(Entries on target coordinates)
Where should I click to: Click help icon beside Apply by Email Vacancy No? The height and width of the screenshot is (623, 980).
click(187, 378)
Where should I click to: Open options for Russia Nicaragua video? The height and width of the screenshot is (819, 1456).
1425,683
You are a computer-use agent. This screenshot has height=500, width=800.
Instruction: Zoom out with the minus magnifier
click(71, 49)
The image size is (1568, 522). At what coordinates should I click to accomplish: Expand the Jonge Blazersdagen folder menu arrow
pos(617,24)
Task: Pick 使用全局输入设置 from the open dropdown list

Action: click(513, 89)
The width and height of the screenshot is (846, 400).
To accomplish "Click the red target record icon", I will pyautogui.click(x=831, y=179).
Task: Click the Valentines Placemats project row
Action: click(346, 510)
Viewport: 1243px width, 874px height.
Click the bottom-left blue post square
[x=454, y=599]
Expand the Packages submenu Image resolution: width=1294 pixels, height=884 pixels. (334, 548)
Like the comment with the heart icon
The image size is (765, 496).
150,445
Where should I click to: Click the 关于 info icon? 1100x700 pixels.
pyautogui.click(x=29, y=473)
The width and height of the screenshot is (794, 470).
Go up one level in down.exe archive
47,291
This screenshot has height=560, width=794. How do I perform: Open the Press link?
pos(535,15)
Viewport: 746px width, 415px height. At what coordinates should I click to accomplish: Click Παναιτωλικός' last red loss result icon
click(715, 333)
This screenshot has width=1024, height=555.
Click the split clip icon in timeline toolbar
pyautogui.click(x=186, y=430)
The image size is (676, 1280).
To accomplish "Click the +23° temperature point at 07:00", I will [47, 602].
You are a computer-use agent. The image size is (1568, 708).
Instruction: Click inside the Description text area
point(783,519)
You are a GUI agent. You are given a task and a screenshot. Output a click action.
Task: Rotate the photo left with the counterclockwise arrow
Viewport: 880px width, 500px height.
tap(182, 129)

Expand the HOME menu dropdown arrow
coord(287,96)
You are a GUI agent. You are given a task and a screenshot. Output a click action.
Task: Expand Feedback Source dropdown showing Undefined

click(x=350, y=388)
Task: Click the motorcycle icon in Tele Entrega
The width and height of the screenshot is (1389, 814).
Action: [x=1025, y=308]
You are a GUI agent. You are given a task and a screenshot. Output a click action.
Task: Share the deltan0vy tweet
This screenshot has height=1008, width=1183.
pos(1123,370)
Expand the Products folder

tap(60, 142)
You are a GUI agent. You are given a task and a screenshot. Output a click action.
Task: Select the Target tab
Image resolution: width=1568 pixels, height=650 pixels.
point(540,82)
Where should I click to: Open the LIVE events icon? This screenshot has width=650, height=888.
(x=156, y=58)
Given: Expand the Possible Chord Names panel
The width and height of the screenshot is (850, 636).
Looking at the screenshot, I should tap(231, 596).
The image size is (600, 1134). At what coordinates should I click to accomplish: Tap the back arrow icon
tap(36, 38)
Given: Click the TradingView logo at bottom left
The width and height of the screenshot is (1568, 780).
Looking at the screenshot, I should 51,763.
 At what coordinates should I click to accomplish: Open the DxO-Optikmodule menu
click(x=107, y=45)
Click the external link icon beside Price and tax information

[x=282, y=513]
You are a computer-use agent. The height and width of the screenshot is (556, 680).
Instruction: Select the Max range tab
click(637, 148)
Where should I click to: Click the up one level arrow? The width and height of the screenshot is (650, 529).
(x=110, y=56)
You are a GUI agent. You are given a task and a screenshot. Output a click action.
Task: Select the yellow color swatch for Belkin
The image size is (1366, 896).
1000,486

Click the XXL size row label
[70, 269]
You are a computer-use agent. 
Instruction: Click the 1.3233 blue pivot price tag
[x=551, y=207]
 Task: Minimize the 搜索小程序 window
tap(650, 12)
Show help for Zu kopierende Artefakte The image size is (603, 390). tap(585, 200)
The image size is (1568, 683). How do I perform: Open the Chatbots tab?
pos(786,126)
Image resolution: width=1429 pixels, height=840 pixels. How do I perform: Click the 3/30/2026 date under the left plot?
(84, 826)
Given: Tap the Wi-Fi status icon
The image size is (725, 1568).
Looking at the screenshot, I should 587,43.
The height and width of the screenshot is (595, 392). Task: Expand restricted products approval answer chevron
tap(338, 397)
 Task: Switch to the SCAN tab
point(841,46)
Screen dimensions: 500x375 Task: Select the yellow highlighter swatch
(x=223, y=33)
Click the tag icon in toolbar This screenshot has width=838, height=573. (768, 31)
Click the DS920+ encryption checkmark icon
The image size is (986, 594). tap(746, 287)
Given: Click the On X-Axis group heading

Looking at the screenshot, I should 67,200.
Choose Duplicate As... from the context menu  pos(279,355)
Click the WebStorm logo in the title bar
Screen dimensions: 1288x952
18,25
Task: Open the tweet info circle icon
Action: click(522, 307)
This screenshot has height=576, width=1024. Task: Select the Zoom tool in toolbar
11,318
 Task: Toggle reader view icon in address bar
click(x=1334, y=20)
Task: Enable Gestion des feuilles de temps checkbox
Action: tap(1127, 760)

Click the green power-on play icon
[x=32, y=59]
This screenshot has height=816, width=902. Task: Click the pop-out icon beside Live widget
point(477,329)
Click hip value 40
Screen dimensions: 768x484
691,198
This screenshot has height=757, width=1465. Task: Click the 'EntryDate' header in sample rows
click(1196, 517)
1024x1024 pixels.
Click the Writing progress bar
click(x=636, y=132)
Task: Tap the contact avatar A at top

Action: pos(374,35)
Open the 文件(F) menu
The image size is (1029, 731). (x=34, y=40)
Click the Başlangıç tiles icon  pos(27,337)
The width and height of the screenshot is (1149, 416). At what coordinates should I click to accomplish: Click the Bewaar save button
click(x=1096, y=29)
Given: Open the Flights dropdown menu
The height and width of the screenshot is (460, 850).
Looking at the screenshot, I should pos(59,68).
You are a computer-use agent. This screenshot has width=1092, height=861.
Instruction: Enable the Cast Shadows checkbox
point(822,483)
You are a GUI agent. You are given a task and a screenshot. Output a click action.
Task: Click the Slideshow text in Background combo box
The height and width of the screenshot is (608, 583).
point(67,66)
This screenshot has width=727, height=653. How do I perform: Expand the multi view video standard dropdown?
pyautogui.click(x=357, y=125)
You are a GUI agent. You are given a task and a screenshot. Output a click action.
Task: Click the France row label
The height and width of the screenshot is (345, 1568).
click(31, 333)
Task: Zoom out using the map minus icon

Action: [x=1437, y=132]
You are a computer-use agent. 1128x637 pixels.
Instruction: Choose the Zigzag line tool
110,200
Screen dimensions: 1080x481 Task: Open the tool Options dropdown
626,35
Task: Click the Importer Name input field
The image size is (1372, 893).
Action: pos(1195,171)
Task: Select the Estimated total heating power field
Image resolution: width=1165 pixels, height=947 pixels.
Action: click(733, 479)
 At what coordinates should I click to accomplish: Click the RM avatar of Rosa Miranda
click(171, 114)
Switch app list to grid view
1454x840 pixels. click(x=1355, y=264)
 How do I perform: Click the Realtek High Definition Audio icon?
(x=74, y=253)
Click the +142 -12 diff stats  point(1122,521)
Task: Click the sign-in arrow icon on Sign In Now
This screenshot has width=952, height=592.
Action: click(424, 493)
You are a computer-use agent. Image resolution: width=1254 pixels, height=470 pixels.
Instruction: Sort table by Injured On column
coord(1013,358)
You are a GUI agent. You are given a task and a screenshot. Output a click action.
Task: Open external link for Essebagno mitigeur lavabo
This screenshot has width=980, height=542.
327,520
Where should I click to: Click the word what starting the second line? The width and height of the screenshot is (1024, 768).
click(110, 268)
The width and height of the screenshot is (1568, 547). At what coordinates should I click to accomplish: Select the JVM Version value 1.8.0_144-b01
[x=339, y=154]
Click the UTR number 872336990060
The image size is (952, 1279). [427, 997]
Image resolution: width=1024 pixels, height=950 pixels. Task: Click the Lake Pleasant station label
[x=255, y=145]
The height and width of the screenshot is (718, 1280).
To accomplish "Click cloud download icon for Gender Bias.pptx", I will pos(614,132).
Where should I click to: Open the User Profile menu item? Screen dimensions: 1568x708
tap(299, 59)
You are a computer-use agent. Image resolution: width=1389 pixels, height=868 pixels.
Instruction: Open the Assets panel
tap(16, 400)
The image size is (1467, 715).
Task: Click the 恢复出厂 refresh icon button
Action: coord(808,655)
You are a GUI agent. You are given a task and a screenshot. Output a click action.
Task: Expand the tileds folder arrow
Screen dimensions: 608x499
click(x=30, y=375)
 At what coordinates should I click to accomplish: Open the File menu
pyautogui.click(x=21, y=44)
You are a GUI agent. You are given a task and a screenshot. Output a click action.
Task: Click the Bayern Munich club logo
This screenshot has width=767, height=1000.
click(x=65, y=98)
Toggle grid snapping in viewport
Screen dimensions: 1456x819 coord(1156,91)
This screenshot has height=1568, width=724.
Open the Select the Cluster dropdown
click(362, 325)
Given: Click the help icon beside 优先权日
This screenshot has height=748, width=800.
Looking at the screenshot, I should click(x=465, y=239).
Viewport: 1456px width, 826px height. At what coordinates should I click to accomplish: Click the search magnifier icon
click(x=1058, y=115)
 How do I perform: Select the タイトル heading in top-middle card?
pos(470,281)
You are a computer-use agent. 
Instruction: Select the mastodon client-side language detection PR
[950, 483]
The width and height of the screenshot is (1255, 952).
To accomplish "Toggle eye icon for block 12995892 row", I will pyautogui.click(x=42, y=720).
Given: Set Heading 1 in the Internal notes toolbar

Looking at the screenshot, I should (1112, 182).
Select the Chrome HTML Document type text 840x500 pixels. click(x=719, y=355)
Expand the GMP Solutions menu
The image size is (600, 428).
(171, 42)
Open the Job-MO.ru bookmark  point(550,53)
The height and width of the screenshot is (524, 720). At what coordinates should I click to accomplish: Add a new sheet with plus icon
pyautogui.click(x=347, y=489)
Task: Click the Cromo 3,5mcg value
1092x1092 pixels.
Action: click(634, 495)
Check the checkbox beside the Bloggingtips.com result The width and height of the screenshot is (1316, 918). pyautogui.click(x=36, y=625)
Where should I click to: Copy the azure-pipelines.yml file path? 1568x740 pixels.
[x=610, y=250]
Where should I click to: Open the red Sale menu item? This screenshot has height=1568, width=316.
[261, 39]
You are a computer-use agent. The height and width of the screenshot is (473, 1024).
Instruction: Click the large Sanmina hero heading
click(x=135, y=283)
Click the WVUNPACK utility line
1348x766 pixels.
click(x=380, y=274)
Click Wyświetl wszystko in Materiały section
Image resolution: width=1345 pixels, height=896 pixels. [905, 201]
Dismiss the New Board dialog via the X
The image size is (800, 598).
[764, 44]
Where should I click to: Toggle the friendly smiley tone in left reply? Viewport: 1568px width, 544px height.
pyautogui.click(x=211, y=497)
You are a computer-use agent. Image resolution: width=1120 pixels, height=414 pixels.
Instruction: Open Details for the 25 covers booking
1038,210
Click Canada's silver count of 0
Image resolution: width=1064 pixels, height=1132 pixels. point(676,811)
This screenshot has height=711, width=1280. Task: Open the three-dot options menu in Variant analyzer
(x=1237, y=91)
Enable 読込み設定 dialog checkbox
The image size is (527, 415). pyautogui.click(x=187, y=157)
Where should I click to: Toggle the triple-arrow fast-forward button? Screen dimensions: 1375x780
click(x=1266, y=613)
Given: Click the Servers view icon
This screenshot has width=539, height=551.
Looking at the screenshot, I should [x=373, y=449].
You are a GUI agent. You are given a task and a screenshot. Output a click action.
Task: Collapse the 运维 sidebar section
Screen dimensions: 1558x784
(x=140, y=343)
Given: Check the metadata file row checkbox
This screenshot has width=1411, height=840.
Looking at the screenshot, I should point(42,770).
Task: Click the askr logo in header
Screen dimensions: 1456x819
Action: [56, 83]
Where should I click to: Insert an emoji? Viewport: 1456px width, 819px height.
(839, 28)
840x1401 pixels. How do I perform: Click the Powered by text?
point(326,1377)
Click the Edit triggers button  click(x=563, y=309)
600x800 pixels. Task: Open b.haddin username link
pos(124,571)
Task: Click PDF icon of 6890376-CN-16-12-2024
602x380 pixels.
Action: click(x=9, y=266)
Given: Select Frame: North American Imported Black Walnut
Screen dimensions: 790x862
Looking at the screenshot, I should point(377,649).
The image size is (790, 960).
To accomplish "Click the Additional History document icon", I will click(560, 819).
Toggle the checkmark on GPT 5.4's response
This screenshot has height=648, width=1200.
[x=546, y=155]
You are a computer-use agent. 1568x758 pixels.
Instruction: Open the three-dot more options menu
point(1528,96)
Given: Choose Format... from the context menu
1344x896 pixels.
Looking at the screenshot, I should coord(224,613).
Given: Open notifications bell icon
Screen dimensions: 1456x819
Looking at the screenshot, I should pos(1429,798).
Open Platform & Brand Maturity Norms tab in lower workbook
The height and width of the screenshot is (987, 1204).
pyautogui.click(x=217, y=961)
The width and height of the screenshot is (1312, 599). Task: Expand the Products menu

▶ [WHAT YOU NEED TO DO]: Render the records as a numbered list with blank lines omitted, starting at the line containing "The height and width of the screenshot is (718, 1280)." and ending after the line containing "click(x=30, y=375)".

▶ [IN RESPONSE]:
1. The height and width of the screenshot is (718, 1280).
2. To accomplish "Click cloud download icon for Gender Bias.pptx", I will pos(614,132).
3. Where should I click to: Open the User Profile menu item? Screen dimensions: 1568x708
4. tap(299, 59)
5. You are a computer-use agent. Image resolution: width=1389 pixels, height=868 pixels.
6. Instruction: Open the Assets panel
7. tap(16, 400)
8. The image size is (1467, 715).
9. Task: Click the 恢复出厂 refresh icon button
10. Action: coord(808,655)
11. You are a GUI agent. You are given a task and a screenshot. Output a click action.
12. Task: Expand the tileds folder arrow
13. Screen dimensions: 608x499
14. click(x=30, y=375)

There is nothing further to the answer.